▶ **Aim**: Reproduce every line of the records below, requests included, but scale each click coordinate in the answers by 2.3 and round it to a whole number, with halves rounded up. Leave all other numbers unchanged, and omit the pictures.

▶ **Supplied material**:

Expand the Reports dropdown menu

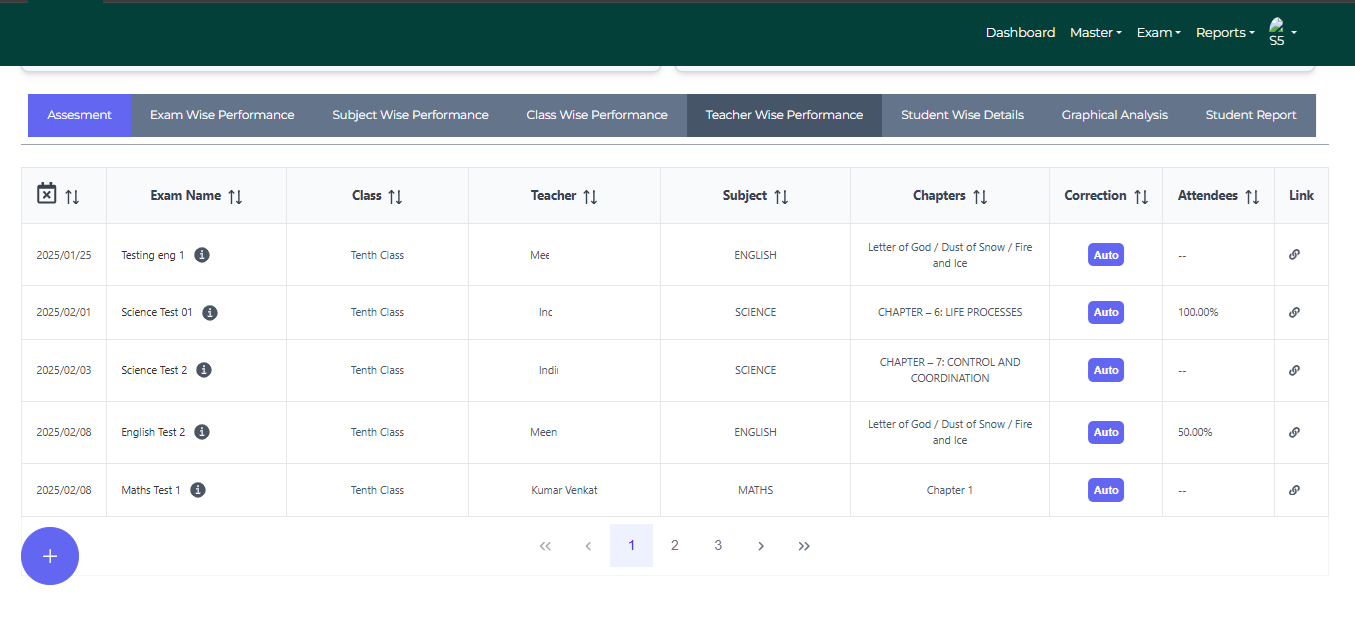pyautogui.click(x=1224, y=33)
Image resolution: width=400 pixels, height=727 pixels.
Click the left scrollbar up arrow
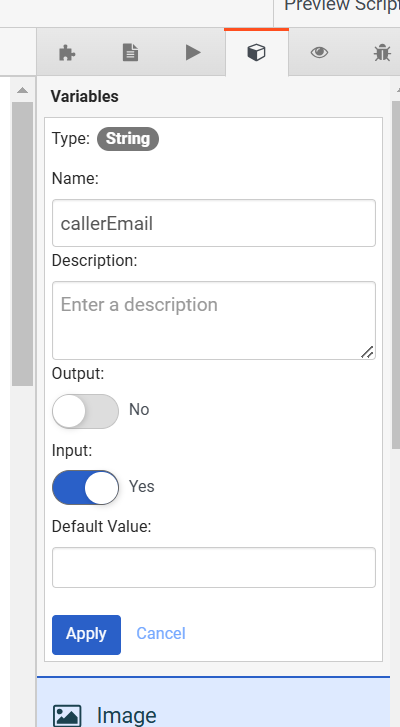tap(22, 90)
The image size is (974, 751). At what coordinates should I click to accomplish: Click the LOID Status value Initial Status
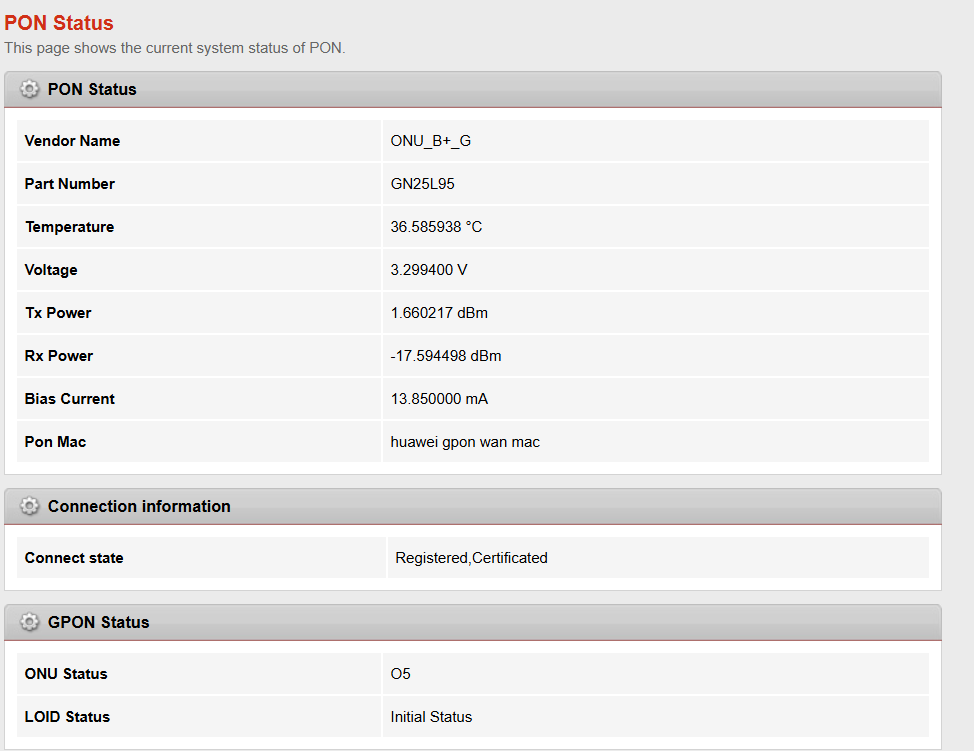[431, 717]
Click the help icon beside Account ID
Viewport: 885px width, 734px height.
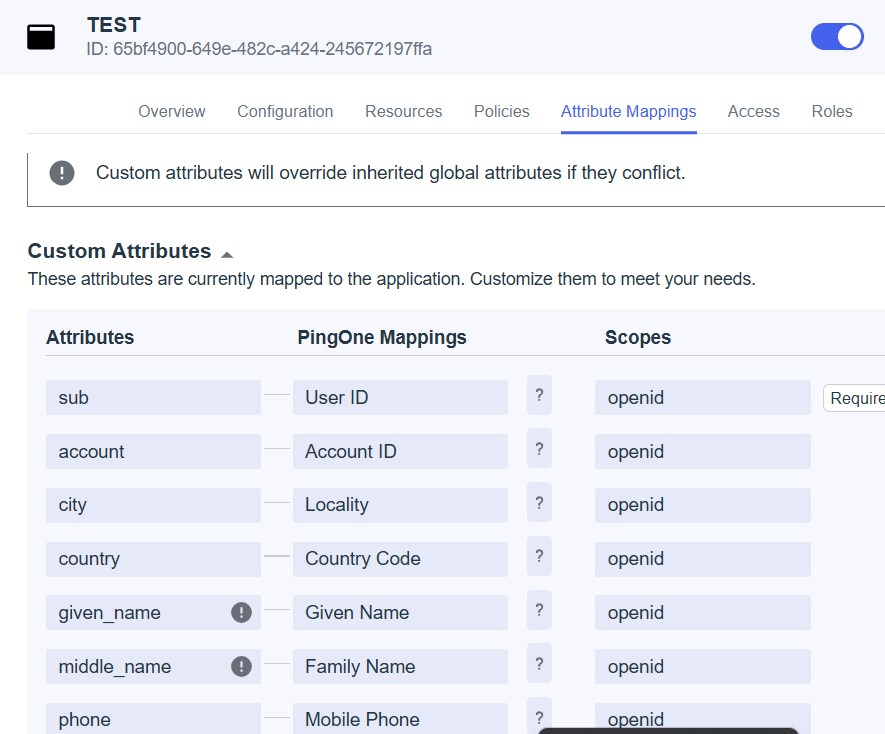pos(539,450)
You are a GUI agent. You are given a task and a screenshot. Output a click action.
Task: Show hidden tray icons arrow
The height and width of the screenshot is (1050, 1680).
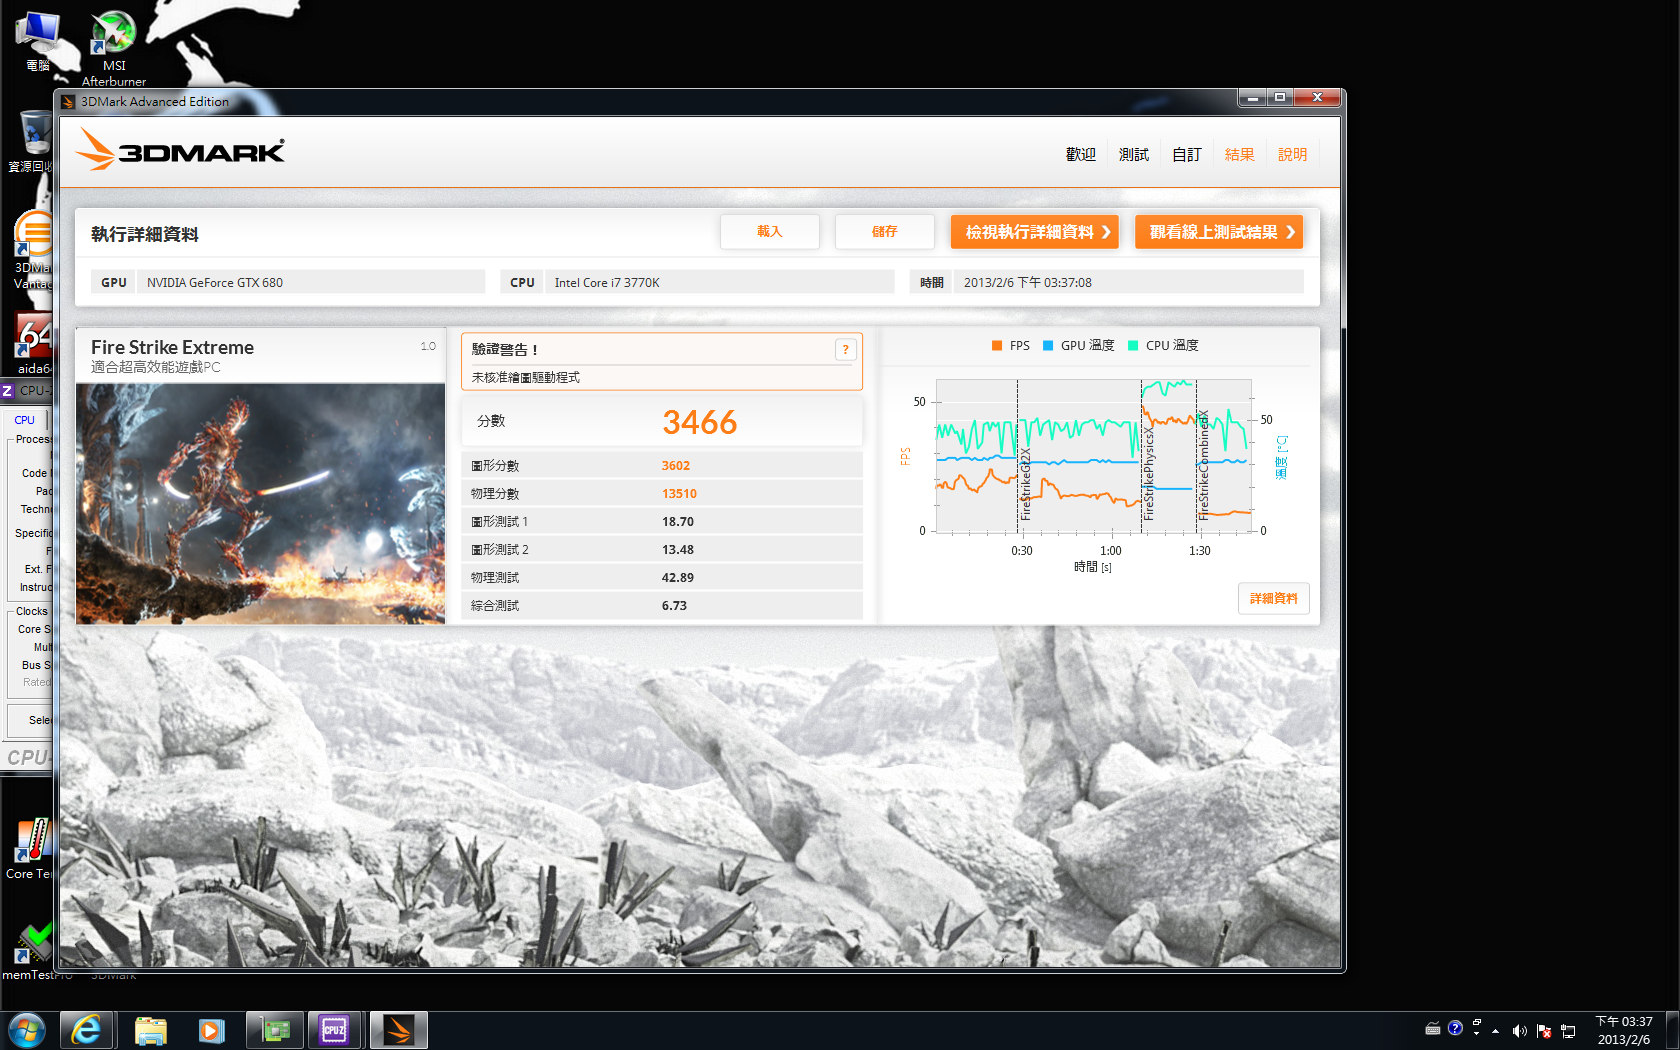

▶ **Solution below**:
Expand the Reports dropdown menu

pyautogui.click(x=2815, y=76)
Image resolution: width=400 pixels, height=727 pixels.
Click the left scrollbar up arrow
tap(51, 207)
The image size is (974, 751). At what coordinates should I click to accomplish: Click the LOID Status value Initial Status
[991, 1649]
Click the help icon beside Account ID
Viewport: 885px width, 734px height.
pos(1240,1035)
You are a GUI agent. You are given a task and a screenshot. Output a click action.
Task: Show hidden tray icons arrow
The height and width of the screenshot is (1050, 1680).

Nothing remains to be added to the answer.